On to the blow by blow of our Cuban adventures. Some bits and pieces are buried in the above, not repeated here because I'm too lazy.
We flew in from Merida with AeroCaribe for our three night visit to Havana. We'd taken the - for us - radical step of booking a package, which we instantly regretted as we pulled up outside the utterly decrepit Hotel Capri. I used to think I was good at retouching photos with my copy of Paint Shop Pro, but the person that does the promotion of this dump deserves a medal. The walls are covered with damp, the bathroom looks like a bomb hit it, the room is grimy, the windows stained and the sheets slightly smaller than the bed. And a word about the food. Crap. Still, it's not as bad as the service at the front desk.
We spent the first afternoon wondering the streets, admiring the fast decaying but still grand colonial architecture. There's a zone of about ten blocks around town centre which is beautifully restored, laid out with nice cafes and is much like Mediterranean France. In block eleven it feels like stepping into a different world, washing dangles high above from balconies that are falling apart, and all the signs are that there is at least one family to each room. This is not a model city centre but it is lively and full of people busy with their lives. I liked especially the number of people you saw calling up to first floor balconies. No door bells needed here.
The next day we set off to tour the sights of the town, but early on bumped into one Mario. A local guy with no work today and keen to practice his English, so we struck a deal where we alternated half an hour of English with half an hour of Spanish for all our benefit. This was a lot of fun, he seemed a charming and genuine person who did more for our opinion of his country than all the official representatives we met throughout our stay. Amongst the attitudes he professed to be typical of Cubans:
We also got to see several of Mario's favourite sights. These included a magnificent expresso bar, a free taste of rum, the hotel where Hemingway lived, the Museo de la Revolucíon, and much more. We also had a run-in with the police, described elsewhere, which we followed with a few beers at a splendid al fresco joint and a cheap and good dinner.A really nice day with a really nice man.
The next day we finally visited the Museo de la Revolucíon. It's a fascinating story, one of real heroism and the disposal of a genuinely nasty regime. With the benefit of hindsight, the US foreign policy of the time seems quite ludicrous: we don't want these people to turn communist, so we'll support this spectacularly unpleasant regime. And once they do, we don't want them to get in too thick with the USSR, so we'll refuse to buy any of their sugar or to refine any crude oil for them. Real smart thinking.
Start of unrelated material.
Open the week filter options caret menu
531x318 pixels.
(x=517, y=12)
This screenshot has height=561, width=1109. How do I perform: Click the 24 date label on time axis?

Still, although US propoganda about Cuba is of course laughable, the Cuban propoganda as evidenced in the Museo is also pretty good fun. For example:
"...It was in the presidential palace that the pro-Imperialist governments of the neo-colonial republic drew up their policies against the interests of the people..."
Now, I actually think that's a pretty accurate statement. The government was in favour of the US, it did work in the palace, the republic wasn't very different from being a colony, and the people were getting screwed. But it's not exactly the choice of vocabulary to make one confident about the impartiality of the author. We also saw a photo of Alfredo Lopez Arcocibia, the "President of the Association of Revolutionary anti-Imperialist Typographers". Might sound funny, but that same pro-Imperialist government bumped him off. Understanding what was really going on makes the apparent anachronisms a lot more comprehensible.
Also in the Museo are the tank from which Fidel commanded the Bay of Pigs team, and a missile from the "Cuban missile crisis", known hereabouts as the "October incident".
We also popped into a couple of the Spanish forts that dominate the port. Both built on hills, and looking more or less impregnable. One was apparently smashed into submission by 45 days' bombardment by the British Navy, although the British held on to the island for only a couple of years before the Spanish returned. In any case, they are huge, practical fortresses, worth a quick look. We also saw a history of world exploration (very interesting), a museum devoted to Che Guevera (a little less so but still informative), and a collection of weapons (not interesting at all).
Finally, we returned to town for our third and last night, notable for rum cocktails. Made with white rum, lime, sugar and crushed mint, these slip down dangerously easily and could make for a rather short and dramatic party if they fell into the wrong hands.
One last observation. The population is a mix of Spanish/native and Afro/Caribbean descent, who all seem to get along just fine. The latter part of the mix is probably responsible for the height of the locals, who after a few months on the mainland appear like giants, although perhaps aren't that much bigger than people in the US or Europe.